In wealthier developed countries, women routinely undergo examinations and Pap smears in which a smear of cervical cells is taken and evaluated at a laboratory to detect any abnormality. But the inexpensive vinegar test – explained in the article -- involves washing the cervix with vinegar for one minute. Then, the health worker performs a naked-eye observation of the cervix to see whether the epithelium, a protective tissue layer, turns white. This would indicate precancerous lesions.

Dr. Jeronimo said that "it has always been said that this VIA method was only applicable" in low-income developing nations with few resources. However, he noted that one of the key results of the Lima test is that "it showed that the vinegar screening is also valuable and has an important role to play in places in developing countries with good resources and a good infrastructure."

The other key finding, Dr. Jeronimo said, is that when the Pap smear is used to detect cervical cancer "many women never return to be diagnosed and be informed of their treatment, or they don't adhere to their treatment. With a Pap smear, you have to return to know the results."

It's much quicker and simpler with the vinegar or VIA test.
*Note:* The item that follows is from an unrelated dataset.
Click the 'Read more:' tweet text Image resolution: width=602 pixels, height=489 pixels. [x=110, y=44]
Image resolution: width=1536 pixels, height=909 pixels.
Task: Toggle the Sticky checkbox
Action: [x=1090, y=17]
According to the article, VIA-positive women knew their abnormal result immediately during the first visit, and they immediately received special counseling about that finding and the importance of returning in a week for confirmatory studies with colposcopy and biopsy. In contrast, to learn about their Pap smear result -- either positive or negative -- women had to return one week later for a second visit, which many of them did not do and so never received special counseling about the significance of any positive result.
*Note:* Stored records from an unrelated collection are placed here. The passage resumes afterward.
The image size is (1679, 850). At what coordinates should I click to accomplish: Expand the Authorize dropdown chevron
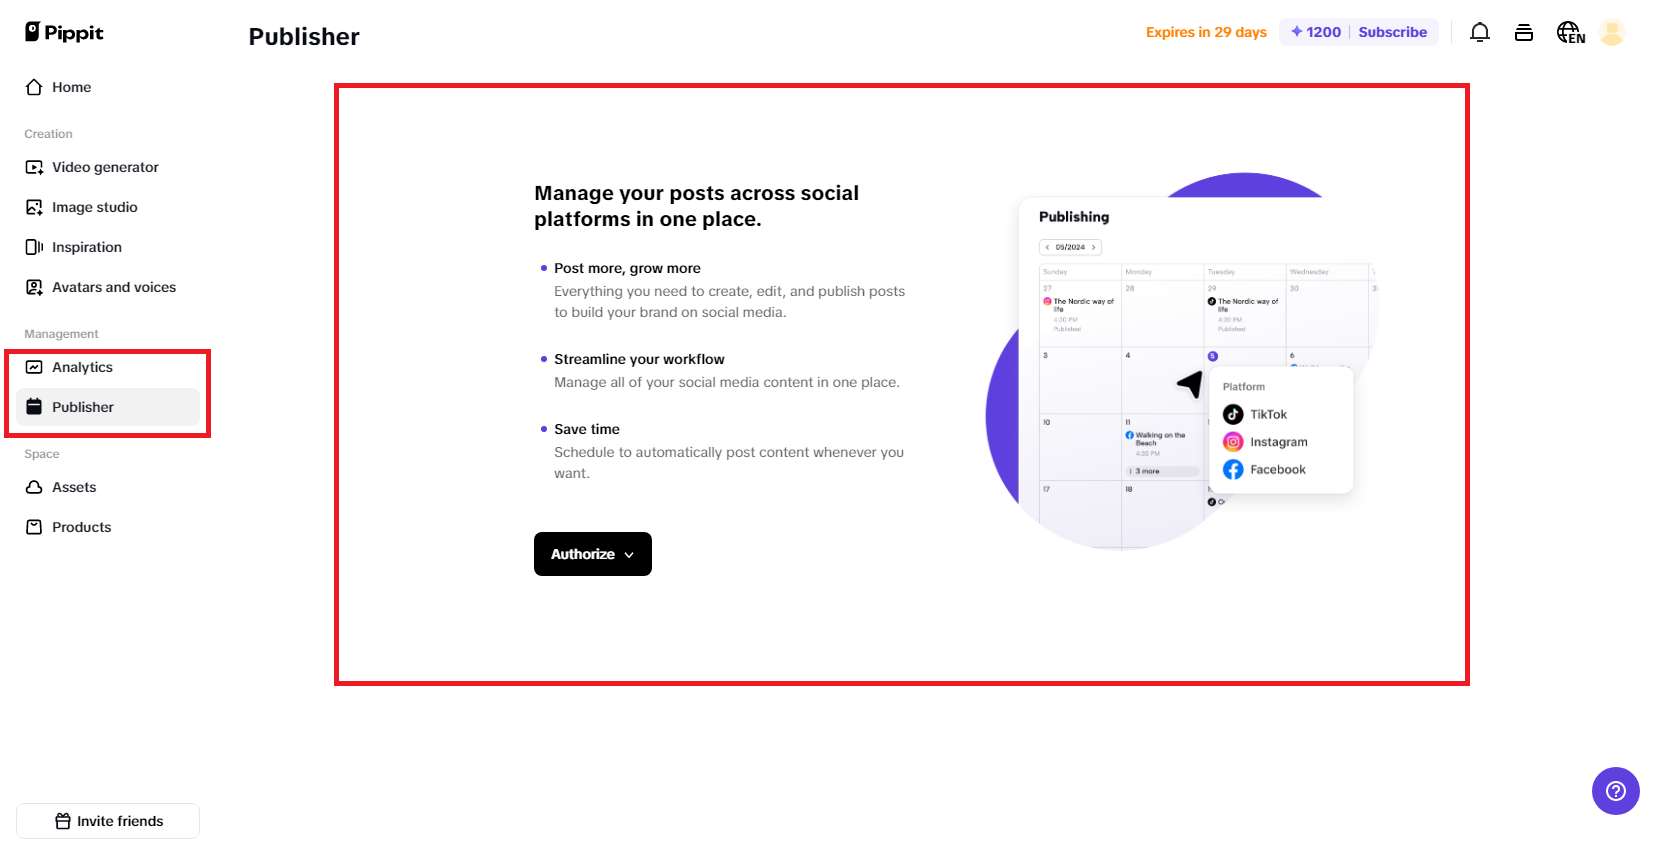[x=629, y=554]
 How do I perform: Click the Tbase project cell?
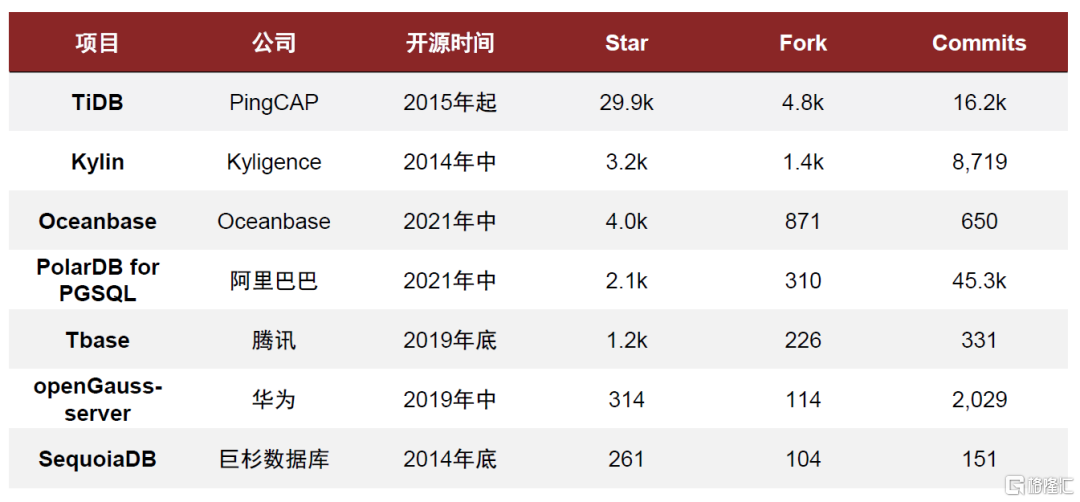(x=97, y=340)
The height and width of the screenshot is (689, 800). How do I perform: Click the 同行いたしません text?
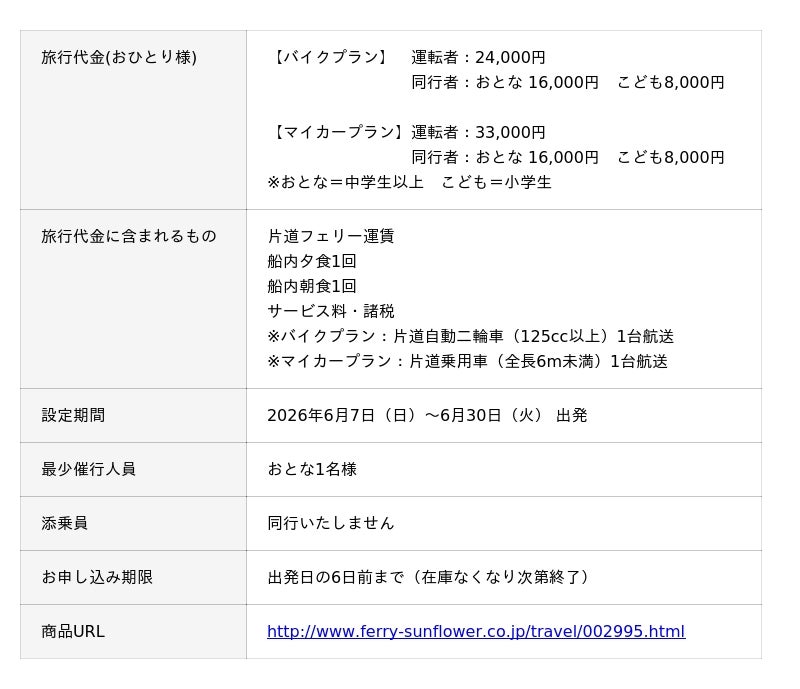[x=331, y=523]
The article is based on a study of 1,921 women carried out at the Peruvian Cancer Institute (Instituto de Enfermedades Neoplásicas) in 1999 and 2000. Both VIA and Pap smear screenings were used. According to Dr. Jeronimo, the study showed that while "26 percent of women who were Pap-positive did not return for follow-up procedures, only 3 percent of the VIA-positive women did not return."

The article notes that the results of the Lima tests "outline the potential benefits of using VIA at all levels of health care systems in developing countries. VIA increases (early) detection of premalignant lesions of the cervix and diminishes the probability of losing women before they are appropriately followed up and treated."

"We believe," the article adds, "that VIA can be used as a screening tool in poor countries not only in rural areas and small health centers but also in hospitals, cancer institutes, and other health facilities with better resources."

The monthly "Revista/Journal" is the leading scientific journal of the Pan American Health Organization (PAHO), which serves as the Regional Office for the Americas of the World Health Organization (WHO).

Last month, PAHO -- as a member of the Alliance for Cervical Cancer Prevention (ACCP) -- issued a new publication and reported that cervical cancer, while largely preventable, kills almost a quarter-million women worldwide each year. The publication, a 255-page "Manual for Planning and Implementing Cervical Cancer Prevention Programs," is a result of the collective experiences of the Alliance, which includes PAHO and four other international health organizations: International Agency for Research on Cancer (IARC), PATH, EngenderHealth, and JHPIEGO.

The health alliance said in the report, which was issued in Geneva in December, that about 80 percent of the 500,000 new cases of cervical cancer each year worldwide occur in developing nations, mainly in Latin America, sub-Saharan Africa, and the Indian subcontinent.

A month earlier, a PAHO report -- titled "A Situational Analysis of Cervical Cancer in Latin America and the Caribbean" -- noted that incidence and mortality rates from cervical cancer have declined steeply in North America, to below 10 per 100,000 females in both Canada and the United States. Yet rates in most Latin American and Caribbean countries are higher than 20 cases per 100,000 (in many cases, much higher) and are surpassed only by rates found in East Africa and Melanesia. In addition, cervical cancer accounts for a higher percentage of cancer deaths in the Americas--as high as 49.2 percent in Haiti, compared with 2.5 percent in North America.